----- Source text
Bitcoin still standing - but panic takes over |
Written by Mike James | |||
Wednesday, 22 June 2011 | |||
One bitcoin exchange was hacked - a bit like one local bank being robbed. But the reaction has been more as if the currency itself had been attacked. It's time to consider just what happened and to take account of the need for security.
Bitcoin has been a big hit. It has been in all the media you can think of from technical blogs to scurrilous social newspapers just pretending to provide news. It's fun, it's possibly profitable and you can speculate on it in the monetary and the what-might-happen sense. You might well already know that the story is one of rags to riches. Starting out from being worth next to nothing, the value of a bitcoin against other currencies rocketed up to $19 or more. You might also have heard that the value just crashed due to Bitcoin being hacked. The story goes that the MtGox exchange was hacked and the data used to manipulate the market.
----------
----- Dataset content
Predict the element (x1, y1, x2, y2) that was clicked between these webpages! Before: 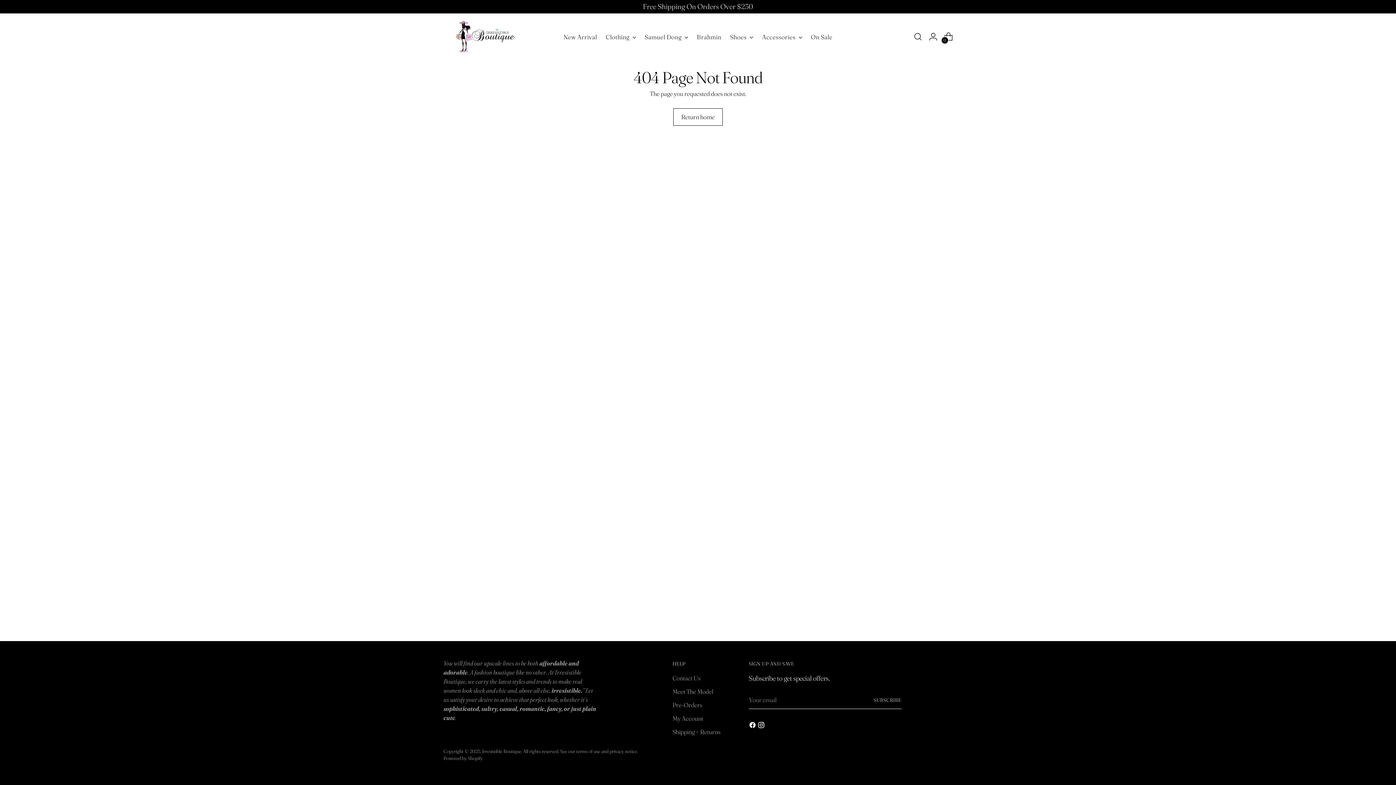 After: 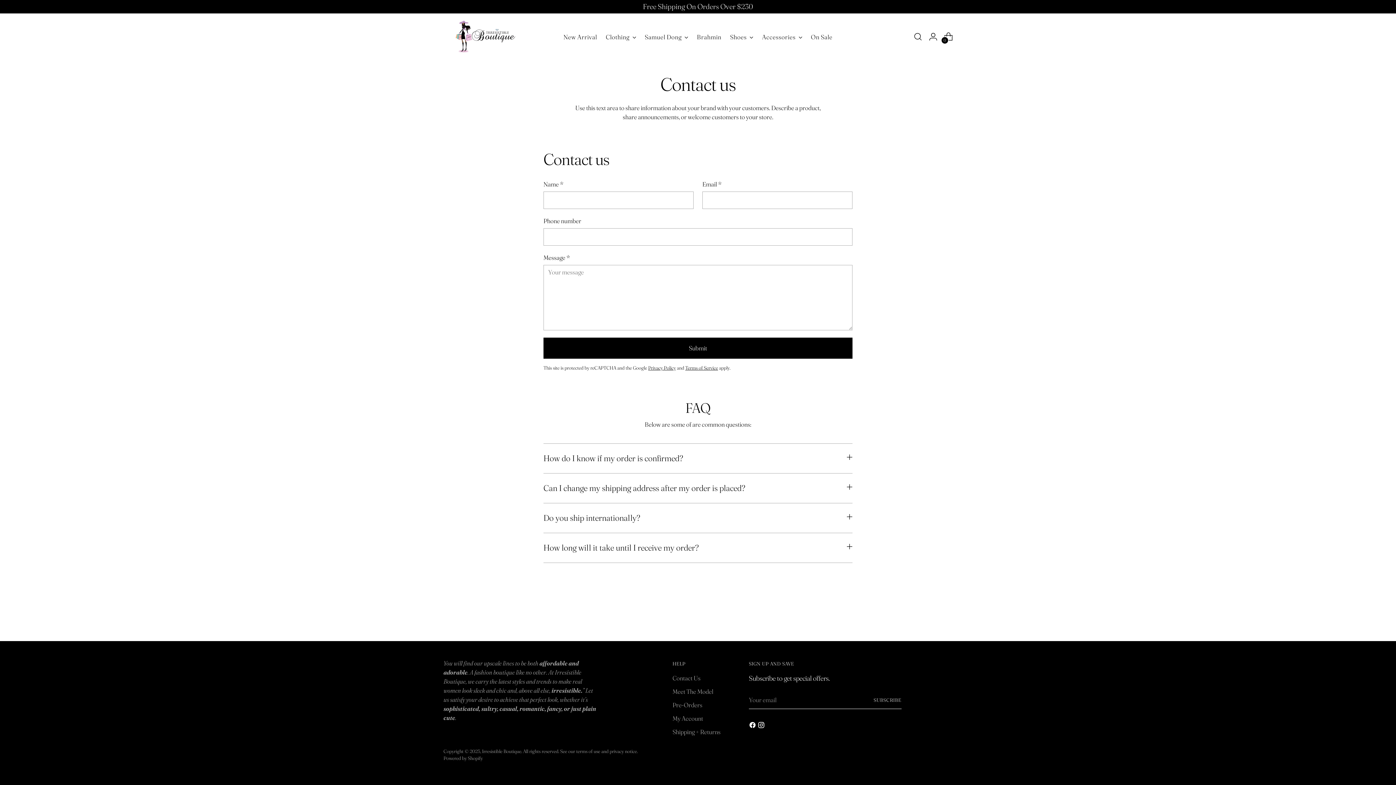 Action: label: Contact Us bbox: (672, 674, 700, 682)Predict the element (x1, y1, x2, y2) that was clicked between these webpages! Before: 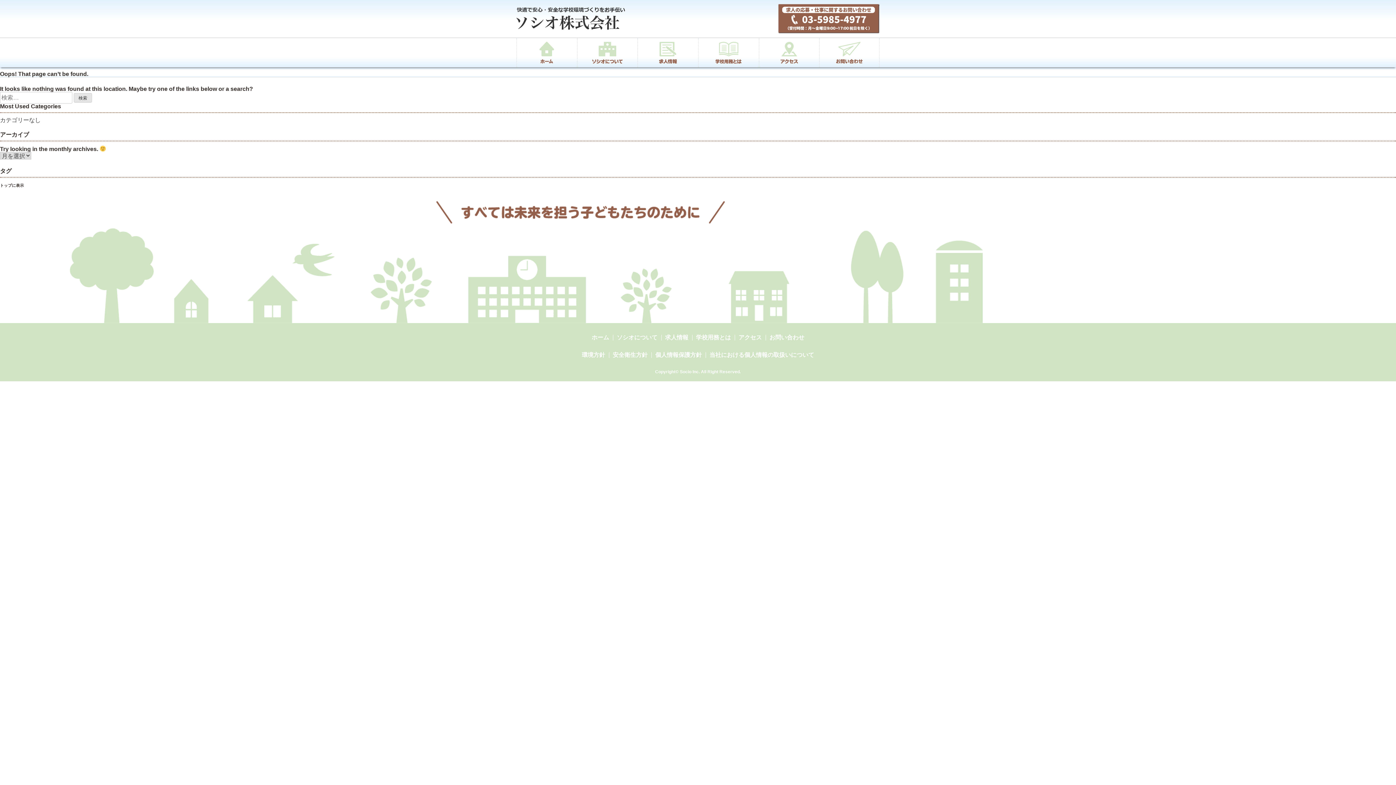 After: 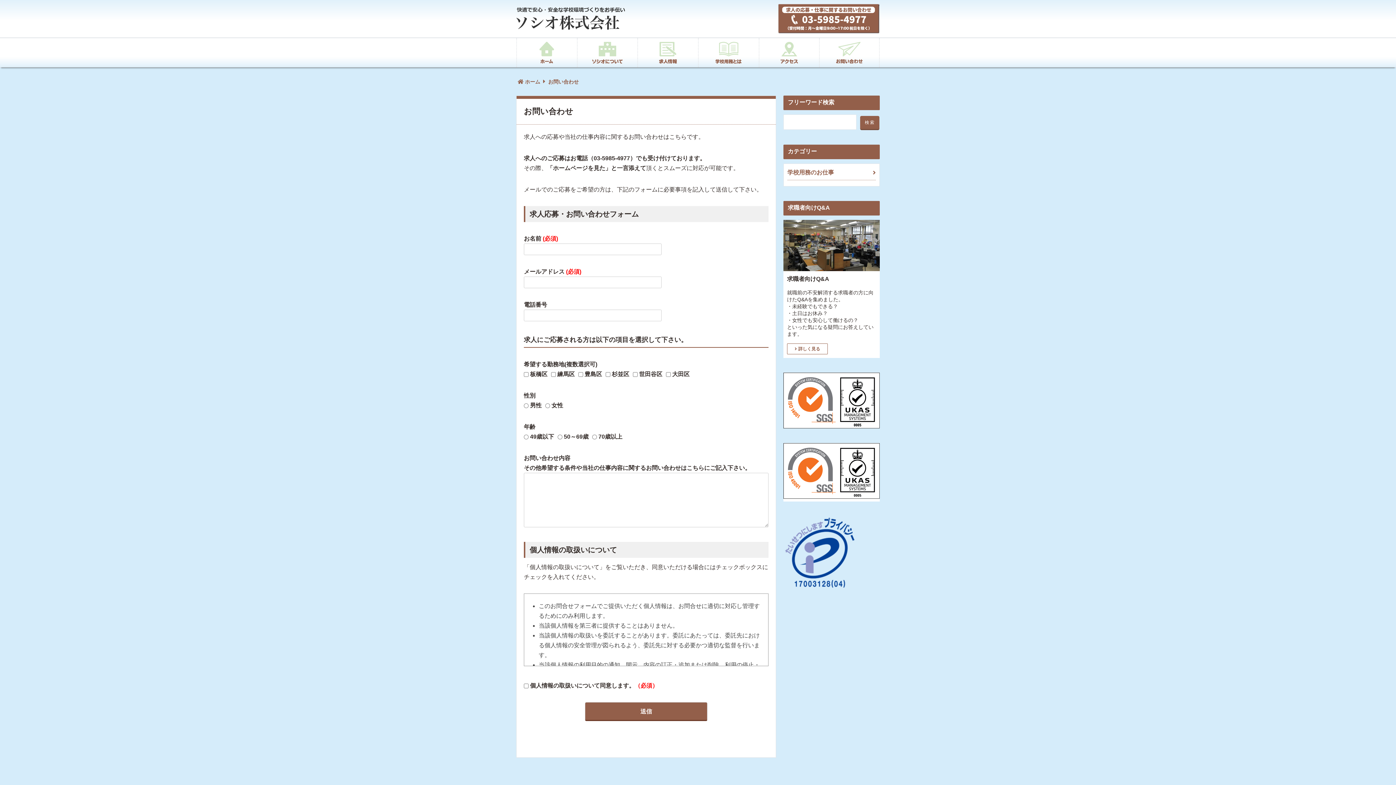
----------
# Exercise directions
In the article on Bitcoin, which exchange is said to have been hacked?

# Exercise output
The MtGox exchange.